При упоминании о матери Джой спросила:

– Стивен, а как же ее здоровье? Она страшно хрупкая с виду. Действительно ли она так больна, как писала Берта?

– Не знаю. Мама говорит, что чувствует себя хорошо. А с Бертой поговорить мне еще не удалось.

– Не волнуйся, мой милый, – сказала она, ласково взяв его под руку. – Скоро мы все узнаем. Я уверена, что твой приезд лучшее для нее лекарство.

И она удивилась, почему он вздохнул.

Послышался звучный, эхом пронесшийся по всему дому удар гонга.

Стивен вздрогнул.

– Сейчас же идем вниз, – сказал он резко. – Отец не терпит, когда опаздывают к столу.

– Неужели? – засмеялась Джой, когда он буквально вытащил ее из комнаты. – Ты говоришь так, будто ты снова мальчик. О, если б ты так же бежал обедать, когда я тебя зову, а не отговаривался бы всегда какой-нибудь срочной работой.

– Негативная реакция против детской покорности. И заметь, в гонг бьют, как только отец сядет за стол и подаст сигнал.

– Ты шутишь?

– Нет, не шучу.

– Ну это просто из рук вон! Неужели никто не говорил ему об этом?

– Никто, – смеясь, сказал Стивен и поцеловал ее. – Вот научись говорить по-немецки и сама скажи ему об этом!

– О нет! Только не в этом доме. Знаешь, Берта уверена, что ты должен помнить, что обед подают в половине первого! Очень мило, не правда ли?

– Рад, что тебе нравится, – не без иронии произнес Стивен.

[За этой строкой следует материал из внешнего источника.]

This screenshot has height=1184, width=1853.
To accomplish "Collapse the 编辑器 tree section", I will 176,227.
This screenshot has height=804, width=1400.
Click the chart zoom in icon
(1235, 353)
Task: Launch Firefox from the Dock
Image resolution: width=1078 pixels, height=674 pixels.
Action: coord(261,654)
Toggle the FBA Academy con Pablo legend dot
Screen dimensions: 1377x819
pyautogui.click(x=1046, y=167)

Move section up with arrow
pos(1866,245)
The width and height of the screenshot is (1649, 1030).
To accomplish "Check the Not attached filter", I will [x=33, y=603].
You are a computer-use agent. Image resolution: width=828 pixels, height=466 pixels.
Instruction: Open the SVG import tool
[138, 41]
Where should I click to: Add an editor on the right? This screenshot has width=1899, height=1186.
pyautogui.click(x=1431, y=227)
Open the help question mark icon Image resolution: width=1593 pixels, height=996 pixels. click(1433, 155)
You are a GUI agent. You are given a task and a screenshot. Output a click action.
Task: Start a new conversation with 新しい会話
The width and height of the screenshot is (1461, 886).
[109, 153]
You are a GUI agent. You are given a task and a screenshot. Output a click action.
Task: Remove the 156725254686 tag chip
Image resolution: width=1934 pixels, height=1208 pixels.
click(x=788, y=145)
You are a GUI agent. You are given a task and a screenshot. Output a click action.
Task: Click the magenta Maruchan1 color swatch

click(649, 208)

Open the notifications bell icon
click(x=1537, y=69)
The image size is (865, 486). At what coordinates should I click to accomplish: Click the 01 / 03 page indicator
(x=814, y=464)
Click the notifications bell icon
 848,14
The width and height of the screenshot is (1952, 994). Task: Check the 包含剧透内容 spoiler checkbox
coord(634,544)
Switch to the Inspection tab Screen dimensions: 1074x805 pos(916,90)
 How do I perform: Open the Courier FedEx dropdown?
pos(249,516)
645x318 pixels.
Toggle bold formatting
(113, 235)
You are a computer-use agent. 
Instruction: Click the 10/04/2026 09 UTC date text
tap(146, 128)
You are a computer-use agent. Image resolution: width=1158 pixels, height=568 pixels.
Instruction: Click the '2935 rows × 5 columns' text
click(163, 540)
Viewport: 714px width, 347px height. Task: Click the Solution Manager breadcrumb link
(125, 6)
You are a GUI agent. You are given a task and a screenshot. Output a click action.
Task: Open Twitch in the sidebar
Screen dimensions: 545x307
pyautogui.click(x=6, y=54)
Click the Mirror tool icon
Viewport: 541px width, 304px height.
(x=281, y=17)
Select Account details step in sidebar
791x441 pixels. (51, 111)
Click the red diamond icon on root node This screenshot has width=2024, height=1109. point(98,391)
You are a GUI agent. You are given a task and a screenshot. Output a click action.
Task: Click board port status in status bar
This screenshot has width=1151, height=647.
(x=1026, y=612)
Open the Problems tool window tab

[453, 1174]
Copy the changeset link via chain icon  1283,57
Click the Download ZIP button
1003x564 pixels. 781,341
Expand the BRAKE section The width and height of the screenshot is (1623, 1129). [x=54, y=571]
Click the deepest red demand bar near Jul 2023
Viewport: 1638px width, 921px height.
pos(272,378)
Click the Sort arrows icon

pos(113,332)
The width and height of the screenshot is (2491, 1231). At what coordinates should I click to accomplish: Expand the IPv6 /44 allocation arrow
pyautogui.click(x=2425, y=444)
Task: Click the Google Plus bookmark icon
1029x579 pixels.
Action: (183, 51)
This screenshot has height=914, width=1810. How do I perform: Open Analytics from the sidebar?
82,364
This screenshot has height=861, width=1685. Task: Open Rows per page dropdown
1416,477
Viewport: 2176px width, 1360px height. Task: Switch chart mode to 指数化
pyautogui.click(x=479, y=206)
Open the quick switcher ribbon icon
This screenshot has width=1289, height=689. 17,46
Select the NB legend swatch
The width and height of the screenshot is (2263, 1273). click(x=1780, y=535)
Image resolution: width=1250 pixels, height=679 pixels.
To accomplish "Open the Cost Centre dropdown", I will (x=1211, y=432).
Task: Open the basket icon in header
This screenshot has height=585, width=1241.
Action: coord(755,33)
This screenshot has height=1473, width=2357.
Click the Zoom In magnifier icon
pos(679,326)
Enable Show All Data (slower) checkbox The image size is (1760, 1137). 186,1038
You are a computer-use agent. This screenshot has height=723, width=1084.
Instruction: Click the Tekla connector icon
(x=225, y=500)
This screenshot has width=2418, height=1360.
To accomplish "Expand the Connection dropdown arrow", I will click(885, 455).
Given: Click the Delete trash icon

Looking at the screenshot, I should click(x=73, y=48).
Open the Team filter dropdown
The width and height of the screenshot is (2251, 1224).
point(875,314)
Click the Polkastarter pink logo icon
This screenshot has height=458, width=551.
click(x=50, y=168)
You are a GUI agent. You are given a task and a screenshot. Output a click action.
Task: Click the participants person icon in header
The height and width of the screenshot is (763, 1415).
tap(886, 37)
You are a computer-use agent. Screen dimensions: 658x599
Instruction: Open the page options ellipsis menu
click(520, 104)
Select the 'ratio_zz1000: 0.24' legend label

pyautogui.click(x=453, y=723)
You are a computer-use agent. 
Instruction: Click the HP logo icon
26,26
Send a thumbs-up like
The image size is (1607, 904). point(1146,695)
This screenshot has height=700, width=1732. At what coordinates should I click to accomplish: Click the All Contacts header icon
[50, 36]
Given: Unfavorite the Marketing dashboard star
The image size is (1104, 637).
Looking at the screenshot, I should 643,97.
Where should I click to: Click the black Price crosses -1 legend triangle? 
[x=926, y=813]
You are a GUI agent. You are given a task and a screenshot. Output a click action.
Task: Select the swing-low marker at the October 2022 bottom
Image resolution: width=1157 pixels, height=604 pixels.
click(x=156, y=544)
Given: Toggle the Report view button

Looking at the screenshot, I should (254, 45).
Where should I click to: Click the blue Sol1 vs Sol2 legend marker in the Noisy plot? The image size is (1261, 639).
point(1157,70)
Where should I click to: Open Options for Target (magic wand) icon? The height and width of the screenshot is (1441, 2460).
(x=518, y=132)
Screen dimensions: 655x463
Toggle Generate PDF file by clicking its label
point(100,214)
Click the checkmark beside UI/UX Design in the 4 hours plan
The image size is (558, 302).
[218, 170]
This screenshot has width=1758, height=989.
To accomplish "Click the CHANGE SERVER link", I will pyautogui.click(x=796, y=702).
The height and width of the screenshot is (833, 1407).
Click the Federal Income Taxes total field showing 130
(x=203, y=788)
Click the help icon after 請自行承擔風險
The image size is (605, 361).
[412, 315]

Рука об руку они сошли вниз; впереди них прыгала со ступеньки на ступеньку Энн и, оборачиваясь, несмело спрашивала:

– А можно в этом доме маленьким девочкам съезжать вниз по перилам?

– Нельзя! – строго ответил Стивен.

«Я тут совсем не ко двору», – подумала Джой, глядя на свое изображение в зеркале. Дорожный костюм из зеленого твида был вполне уместен, но темные волосы, подстриженные по последней моде, и загорелое лицо в здешней обстановке придавали ей чересчур экстравагантный вид.

С портрета, висевшего в холле, прямо на нее смотрели мрачные глаза предка, и ее пронзила мысль: «Он знает, я здесь не ко двору!»